Atmospheric aerosols can indirectly influence global climate budget by changing the microphysical structure, lifetime, and coverage of clouds. While it is generally agreed that aerosol indirect effects act to cool the Earth-atmosphere system by increasing cloud reflectivity and coverage, the magnitudes of the indirect effects are poorly understood. The formation of cloud droplets from aerosol particles is kinetically controlled by the availability of water vapor, equilibrium water vapor pressure above the growing droplet surface, and both the gas phase and aerosol phase mass transfer resistances. It has been hypothesized that the formation of surface organic films or the delay in dissolution of solute could significantly delay the growth of cloud droplets. Such delay could lead to a higher maximum supersaturation within a rising cloud parcel, and therefore a higher droplet number concentration and smaller droplet size at constant liquid water content. When only a subset of the droplets experiences significant growth delay, the overall droplet size spectrum will be broadened, which facilitates the formation of precipitation.

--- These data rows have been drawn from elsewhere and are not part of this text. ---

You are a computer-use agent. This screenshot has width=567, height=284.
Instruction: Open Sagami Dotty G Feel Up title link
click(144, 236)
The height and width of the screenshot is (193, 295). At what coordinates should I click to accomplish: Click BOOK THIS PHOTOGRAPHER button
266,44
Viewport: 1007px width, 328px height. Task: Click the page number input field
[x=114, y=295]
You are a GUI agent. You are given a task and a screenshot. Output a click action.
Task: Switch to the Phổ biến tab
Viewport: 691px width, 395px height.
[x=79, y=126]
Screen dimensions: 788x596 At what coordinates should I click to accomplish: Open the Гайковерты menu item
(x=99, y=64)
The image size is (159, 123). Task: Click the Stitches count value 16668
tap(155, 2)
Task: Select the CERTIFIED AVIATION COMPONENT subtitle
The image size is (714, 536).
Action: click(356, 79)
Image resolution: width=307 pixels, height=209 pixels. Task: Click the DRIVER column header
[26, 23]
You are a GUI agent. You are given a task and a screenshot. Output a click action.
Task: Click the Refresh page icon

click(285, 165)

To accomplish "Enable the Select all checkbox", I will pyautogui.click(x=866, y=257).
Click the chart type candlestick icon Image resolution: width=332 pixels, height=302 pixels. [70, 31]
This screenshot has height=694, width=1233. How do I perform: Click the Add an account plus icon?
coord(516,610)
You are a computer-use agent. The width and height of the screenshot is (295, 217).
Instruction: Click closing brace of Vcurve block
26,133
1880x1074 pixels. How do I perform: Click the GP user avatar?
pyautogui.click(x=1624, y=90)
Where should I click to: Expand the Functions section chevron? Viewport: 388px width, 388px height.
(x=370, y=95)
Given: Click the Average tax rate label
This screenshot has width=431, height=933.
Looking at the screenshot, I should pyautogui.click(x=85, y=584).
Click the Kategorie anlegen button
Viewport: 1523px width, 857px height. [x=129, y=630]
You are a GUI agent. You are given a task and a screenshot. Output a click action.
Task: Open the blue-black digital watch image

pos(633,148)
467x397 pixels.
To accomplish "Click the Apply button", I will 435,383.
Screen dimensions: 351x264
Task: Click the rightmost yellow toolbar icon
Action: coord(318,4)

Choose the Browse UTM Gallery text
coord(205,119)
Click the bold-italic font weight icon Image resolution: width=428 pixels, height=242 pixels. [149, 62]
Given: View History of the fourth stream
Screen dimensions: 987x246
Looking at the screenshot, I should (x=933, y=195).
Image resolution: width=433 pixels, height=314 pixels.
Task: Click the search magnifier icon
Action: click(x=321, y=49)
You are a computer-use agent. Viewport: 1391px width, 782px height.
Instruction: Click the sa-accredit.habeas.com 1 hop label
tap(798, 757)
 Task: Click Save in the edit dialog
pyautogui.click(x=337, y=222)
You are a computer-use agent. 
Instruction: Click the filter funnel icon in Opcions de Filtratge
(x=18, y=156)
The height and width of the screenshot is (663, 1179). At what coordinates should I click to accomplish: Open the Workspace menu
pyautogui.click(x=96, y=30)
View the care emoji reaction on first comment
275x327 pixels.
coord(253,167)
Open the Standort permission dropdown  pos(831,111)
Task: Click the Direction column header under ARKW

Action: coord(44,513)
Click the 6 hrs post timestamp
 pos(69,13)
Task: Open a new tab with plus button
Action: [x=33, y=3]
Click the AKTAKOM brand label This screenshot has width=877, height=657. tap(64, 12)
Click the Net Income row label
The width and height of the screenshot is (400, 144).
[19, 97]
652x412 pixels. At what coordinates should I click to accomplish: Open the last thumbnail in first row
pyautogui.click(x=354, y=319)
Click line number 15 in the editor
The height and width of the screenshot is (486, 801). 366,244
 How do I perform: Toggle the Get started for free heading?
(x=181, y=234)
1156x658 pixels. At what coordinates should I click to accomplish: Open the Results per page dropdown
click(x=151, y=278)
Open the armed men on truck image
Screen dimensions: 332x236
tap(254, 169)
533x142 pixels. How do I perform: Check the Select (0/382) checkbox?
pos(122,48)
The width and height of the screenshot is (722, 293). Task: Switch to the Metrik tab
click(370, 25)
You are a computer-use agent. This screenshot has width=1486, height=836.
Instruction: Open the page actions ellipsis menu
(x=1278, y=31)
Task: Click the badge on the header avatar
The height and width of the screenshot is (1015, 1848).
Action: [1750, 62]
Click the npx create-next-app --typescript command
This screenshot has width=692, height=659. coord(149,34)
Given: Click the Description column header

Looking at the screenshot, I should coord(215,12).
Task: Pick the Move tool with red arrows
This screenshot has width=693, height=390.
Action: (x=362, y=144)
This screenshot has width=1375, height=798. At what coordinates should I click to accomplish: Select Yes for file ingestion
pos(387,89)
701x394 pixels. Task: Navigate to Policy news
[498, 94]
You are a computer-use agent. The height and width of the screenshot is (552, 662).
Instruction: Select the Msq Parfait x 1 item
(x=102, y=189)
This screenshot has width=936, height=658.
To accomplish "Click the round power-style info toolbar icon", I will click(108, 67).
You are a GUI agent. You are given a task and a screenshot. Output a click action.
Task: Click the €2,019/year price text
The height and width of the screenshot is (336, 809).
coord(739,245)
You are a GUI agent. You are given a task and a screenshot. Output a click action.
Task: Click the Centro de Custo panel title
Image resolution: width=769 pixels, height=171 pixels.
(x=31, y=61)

During three recent field campaigns (CalNex-LA, CARES, and the Aerosol Intensive Observation Period at Brookhaven National Laboratory), the CCN activity and droplet growth of size-selected particles ranging from 25 to 320 nm were characterized by a cloud condensation nuclei (CCN) counter under supersaturations from 0.1% to 0.8%. The three campaigns allow us to examine the droplet growth for many representative organic aerosol types, including biogenic secondary organic aerosol (SOA), anthropogenic SOA, and organic aerosols from biomass burning. The droplet growth of size-selected ambient particles inside the CCN counter was found to be influenced by a number of parameters, including particle critical supersaturation, heterogeneity in particle composition, and particle concentration. For example, reduced droplet growth due to water vapor depletion was observed when particle concentration was higher than 200 cm^-3. The influences of the different parameters on droplet growth were modeled and compared with measurements. The potential impact of surface organic film on droplet growth was isolated by comparing the droplet growth of size-selected ambient particles to that of ammonium sulfate particles with the same critical supersaturation, and the results are discussed.